[Collected data entries]

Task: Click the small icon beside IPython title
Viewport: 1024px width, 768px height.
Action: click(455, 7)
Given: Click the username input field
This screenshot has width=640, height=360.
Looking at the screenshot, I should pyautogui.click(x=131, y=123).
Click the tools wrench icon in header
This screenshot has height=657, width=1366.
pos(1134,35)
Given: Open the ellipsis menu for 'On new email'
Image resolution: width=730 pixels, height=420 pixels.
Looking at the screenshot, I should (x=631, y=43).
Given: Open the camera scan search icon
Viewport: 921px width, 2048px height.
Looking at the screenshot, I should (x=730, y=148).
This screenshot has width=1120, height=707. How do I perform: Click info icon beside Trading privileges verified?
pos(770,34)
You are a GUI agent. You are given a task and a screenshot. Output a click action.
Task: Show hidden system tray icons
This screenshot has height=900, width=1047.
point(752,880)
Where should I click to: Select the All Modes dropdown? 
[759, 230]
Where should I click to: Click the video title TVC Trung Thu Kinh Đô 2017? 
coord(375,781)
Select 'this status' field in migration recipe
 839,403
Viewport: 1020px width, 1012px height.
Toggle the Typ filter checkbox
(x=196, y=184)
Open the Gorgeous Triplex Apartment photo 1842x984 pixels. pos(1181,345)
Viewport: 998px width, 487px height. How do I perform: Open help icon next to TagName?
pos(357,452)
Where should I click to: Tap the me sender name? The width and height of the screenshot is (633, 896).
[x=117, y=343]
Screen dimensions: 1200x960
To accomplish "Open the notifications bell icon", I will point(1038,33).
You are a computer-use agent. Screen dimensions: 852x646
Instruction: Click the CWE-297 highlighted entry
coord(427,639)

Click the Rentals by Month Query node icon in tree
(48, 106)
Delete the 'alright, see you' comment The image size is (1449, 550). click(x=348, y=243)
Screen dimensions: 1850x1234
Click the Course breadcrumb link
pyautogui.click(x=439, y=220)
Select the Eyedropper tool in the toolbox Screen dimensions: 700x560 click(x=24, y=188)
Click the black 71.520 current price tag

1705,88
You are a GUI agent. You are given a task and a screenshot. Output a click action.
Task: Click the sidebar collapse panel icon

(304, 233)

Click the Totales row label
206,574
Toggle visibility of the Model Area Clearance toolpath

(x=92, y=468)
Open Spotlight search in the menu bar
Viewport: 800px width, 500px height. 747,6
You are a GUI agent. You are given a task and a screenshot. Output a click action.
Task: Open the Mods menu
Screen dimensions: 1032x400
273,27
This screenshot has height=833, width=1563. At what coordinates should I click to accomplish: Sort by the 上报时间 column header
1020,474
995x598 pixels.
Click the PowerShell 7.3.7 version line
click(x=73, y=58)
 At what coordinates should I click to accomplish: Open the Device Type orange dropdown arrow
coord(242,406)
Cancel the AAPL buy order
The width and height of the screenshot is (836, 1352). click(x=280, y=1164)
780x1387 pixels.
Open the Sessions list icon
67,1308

**PROBLEM STATEMENT:** The lines from the top of the data above down to the line containing "Given: Click the username input field" are to be copied exactly; no other line should appear.

**RESPONSE BELOW:**
Task: Click the small icon beside IPython title
Viewport: 1024px width, 768px height.
Action: click(455, 7)
Given: Click the username input field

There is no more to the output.